The 1921 Helica, made by French automobile manufacturer Marcel Leyat, has it all. It is an extremely old car, rare in that only 30 of the vehicles were ever manufactured, and is completely original and unique in its design and appearance. Built in France, the Helica was called “The plane without wings” by the newspapers of the day. Passengers in the car sat behind each other as in an aircraft, and the car was steered using the rear wheels. And, this automobile was not powered by a conventional engine turning the wheels, but rather by a giant propeller similar to those found on an airplane. The body of the vehicle was made of plywood, and weighed a light 550 pounds. The lightweight configuration made the Helica dangerously fast, as it could reach a top speed of 106 miles per hour—mind-boggling at the time. A true experimentalist, Marcel Leyat continued experimenting with the Helica throughout the 1920s, adding propellers with two and four blades and adjusting the engine several times. However, owing to its unconventional style and breakneck speed, only 30 of these vehicles were sold between 1919 and 1925. Today, the remaining ones are in the hands of private collectors and rarely come up for sale. But it is estimated that an original model in decent shape would sell for more than $20 million.
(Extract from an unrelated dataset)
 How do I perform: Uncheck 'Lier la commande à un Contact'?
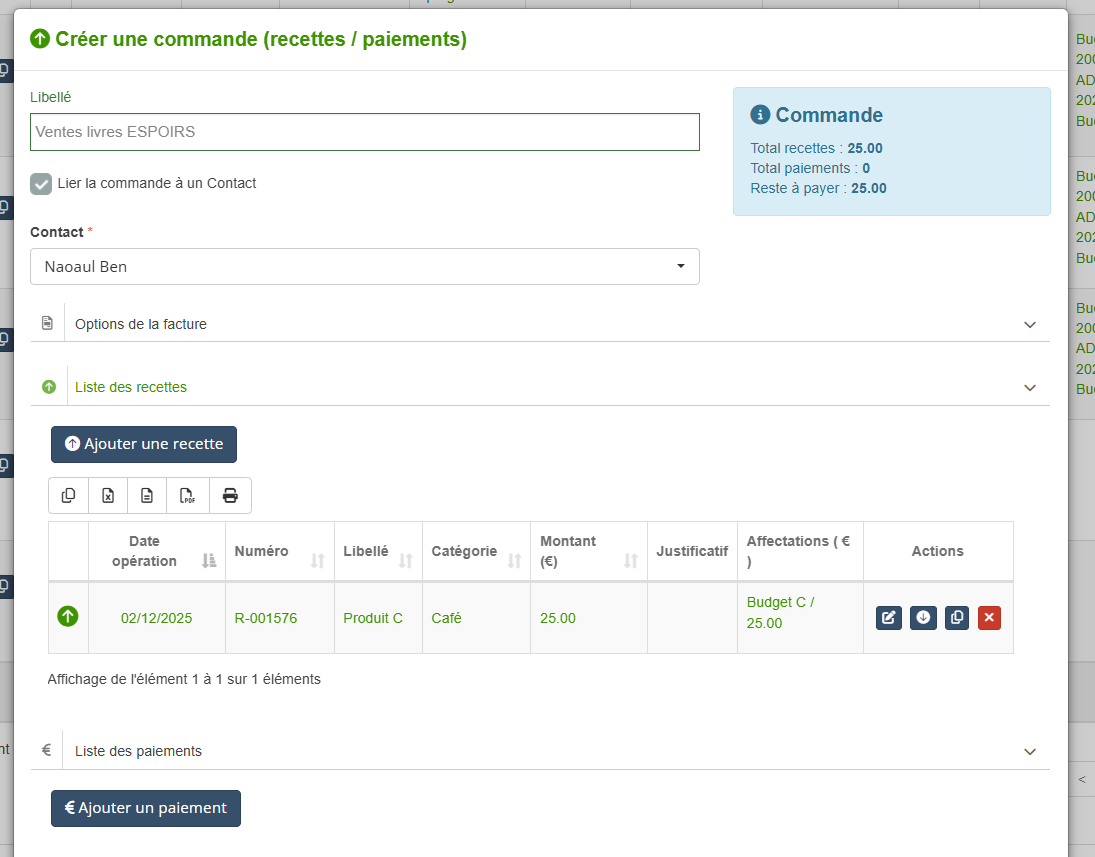pos(41,184)
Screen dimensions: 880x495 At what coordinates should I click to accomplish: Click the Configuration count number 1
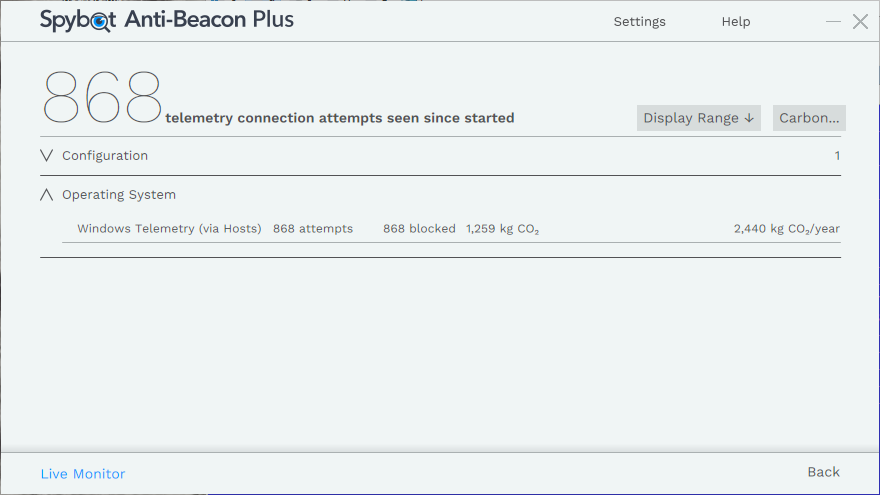click(x=837, y=156)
1. Rolls-Royce 15 hp – $35 million

The Rolls-Royce 15 hp was the first model of car produced by Charles Rolls and Henry Royce in Manchester, England, in 1904. A total of six Rolls-Royce 15 hp were made and only one is known to still exist—making it one of the oldest and rarest cars on the planet. The name of the car simply refers to the engine’s horsepower (15), which was a lot for the period but quite weak by today’s standards. Boasting a three cylinder engine and a top speed of 39 miles per hour, the first Rolls-Royce debuted at the Paris Salon in December 1904 and gave birth to a legendary car company that is today synonymous with luxury vehicles. The lone remaining Rolls-Royce 15 hp can be seen touring the world in car museums and at automotive shows. It is hard to estimate its worth, but insurance companies have appraised its replacement value at $35 million. Rare indeed!